Consent lessons are regularly accused of being patronising, demonising and simply unnecessary, but the ultimate value of a well led session – that it has the potential to prevent someone from committing rape – cannot be underestimated. They offer a platform for difficult questions to be asked, away from porn, Reddit or ill-informed, exaggerating friends. They teach that rape and sexual assault don’t only occur in dark alleys, and that perpetrators are more often than not known to their victim. They teach about homosexual as well as heterosexual assault and about victim blaming, revenge porn and sexting.
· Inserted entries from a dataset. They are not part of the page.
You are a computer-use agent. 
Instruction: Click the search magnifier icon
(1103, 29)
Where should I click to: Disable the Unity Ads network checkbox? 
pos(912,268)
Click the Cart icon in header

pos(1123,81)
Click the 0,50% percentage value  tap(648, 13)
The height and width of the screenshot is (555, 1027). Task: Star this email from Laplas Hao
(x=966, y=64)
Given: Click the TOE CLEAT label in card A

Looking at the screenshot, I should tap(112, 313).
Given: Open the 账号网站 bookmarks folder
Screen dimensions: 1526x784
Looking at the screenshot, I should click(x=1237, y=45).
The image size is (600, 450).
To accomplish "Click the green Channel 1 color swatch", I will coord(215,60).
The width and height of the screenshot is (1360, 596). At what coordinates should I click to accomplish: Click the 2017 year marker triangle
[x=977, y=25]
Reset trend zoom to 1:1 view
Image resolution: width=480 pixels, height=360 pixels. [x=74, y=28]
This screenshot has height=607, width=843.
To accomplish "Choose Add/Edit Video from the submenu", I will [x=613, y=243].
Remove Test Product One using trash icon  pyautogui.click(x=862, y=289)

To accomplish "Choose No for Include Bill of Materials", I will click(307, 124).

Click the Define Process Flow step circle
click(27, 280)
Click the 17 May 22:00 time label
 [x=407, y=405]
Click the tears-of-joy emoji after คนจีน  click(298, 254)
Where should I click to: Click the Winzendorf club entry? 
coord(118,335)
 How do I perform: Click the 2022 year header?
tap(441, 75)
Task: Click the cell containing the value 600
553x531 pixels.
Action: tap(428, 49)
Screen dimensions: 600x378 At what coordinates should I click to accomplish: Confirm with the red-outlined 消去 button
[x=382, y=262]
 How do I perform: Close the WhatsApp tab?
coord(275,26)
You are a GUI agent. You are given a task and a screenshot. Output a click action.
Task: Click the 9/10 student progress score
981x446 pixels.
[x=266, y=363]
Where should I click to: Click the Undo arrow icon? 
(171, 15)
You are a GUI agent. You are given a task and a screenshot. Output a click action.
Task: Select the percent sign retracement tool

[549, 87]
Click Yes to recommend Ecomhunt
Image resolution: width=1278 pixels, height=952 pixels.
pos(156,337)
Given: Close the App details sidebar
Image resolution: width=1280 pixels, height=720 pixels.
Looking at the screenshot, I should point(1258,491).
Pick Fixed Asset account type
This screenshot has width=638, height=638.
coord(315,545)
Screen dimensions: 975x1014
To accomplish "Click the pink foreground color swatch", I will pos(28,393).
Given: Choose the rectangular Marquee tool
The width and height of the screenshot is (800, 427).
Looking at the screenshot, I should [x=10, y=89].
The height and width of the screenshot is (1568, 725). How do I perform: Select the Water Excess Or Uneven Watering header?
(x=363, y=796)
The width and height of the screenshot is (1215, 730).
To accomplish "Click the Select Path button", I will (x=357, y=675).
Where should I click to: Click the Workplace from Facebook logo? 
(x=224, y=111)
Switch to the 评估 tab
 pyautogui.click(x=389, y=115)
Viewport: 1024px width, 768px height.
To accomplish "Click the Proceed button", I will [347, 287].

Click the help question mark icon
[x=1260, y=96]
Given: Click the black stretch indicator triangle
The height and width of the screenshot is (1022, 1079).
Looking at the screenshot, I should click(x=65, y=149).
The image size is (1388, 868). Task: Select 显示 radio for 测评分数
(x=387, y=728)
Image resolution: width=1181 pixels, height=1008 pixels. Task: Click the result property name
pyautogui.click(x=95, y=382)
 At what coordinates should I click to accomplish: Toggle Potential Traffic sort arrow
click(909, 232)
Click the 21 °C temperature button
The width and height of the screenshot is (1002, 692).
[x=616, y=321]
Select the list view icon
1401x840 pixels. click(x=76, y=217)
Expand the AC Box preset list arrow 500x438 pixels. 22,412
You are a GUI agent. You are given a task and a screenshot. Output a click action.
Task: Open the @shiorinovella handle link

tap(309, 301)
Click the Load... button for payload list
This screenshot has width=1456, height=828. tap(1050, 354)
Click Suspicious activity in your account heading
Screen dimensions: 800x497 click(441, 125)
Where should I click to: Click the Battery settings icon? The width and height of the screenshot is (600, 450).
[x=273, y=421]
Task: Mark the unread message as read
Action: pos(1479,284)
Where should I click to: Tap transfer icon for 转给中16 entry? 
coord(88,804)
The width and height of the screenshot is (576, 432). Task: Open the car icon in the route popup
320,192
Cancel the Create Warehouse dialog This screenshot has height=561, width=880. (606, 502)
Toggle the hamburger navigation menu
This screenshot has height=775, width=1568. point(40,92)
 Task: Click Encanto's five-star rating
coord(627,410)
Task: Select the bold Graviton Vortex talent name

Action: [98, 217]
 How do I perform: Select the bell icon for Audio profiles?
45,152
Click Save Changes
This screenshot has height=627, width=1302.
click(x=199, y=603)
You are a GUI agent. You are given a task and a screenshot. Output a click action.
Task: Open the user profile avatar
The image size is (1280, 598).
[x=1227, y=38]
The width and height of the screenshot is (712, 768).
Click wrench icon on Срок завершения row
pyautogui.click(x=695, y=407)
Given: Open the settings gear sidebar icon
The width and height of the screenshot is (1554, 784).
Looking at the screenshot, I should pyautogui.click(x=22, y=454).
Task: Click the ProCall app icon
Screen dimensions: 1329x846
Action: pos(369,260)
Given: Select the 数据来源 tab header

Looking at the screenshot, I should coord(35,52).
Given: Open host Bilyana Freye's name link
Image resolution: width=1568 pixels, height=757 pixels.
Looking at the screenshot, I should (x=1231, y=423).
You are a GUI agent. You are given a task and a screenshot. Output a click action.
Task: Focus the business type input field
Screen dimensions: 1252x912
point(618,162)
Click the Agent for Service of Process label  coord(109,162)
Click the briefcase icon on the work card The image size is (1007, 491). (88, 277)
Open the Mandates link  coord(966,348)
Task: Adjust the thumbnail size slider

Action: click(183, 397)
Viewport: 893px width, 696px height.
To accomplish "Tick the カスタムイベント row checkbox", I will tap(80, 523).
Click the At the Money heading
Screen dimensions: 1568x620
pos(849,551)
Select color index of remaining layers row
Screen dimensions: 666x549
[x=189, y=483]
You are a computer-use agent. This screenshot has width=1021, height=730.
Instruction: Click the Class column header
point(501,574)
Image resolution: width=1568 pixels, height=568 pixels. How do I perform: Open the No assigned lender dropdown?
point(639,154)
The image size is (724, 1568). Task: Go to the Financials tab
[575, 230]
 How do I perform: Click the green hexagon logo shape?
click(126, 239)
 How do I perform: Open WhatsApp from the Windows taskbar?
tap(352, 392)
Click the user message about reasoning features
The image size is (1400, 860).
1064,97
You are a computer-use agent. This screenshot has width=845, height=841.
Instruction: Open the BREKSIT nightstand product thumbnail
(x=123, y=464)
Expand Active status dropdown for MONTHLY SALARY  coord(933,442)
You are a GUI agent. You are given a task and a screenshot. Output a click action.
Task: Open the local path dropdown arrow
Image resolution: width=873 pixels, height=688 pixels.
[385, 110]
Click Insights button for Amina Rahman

They teach about rights and responsibilities, and where to get help.

In its current form, sex education in Britain is something to be ashamed of, with the Local Government Association describing it as a “ticking sexual health time bomb” and students as young as 11 demanding better. At the same time, one-in-three female students in the UK reportedly experience sexual assault or unwanted advances on campus.

Every year as freshers’ week rolls around there’s a new article in a university newspaper from a young man denying the need for consent classes, but the hideous statistics speak for themselves and prove the need for these discussions. Any efforts to increase awareness around issues of consent should be welcomed.

Lumping consent into a talk with a number of other topics may suggest it’s not deemed worthy of deeper discussion. However the university reports that attendance for the new classes has doubled. Last year the uptake for the consent lessons was 40% of the 6,000 freshers living in student accommodation. This year 80% attended. Surely it is better to engage disinterested students through the lure of the other topics, while making the most of the opportunity to present them with information about consent?

Online, the e-induction has the potential to engage better with nervous freshers. Around the world, online-only services such as the Nigerian information provider My Question and the Arabic educational service Karaz have proved popular among young people, providing a platform for them to ask questions they are otherwise too embarrassed to ask. It’s not hard to believe that offering a more private space for students to learn about consent could be more effective than a Powerpoint presentation with a group discussion. At the very least, the obligatory course serves students the facts and would perhaps promote a discussion or two over the kitchen table.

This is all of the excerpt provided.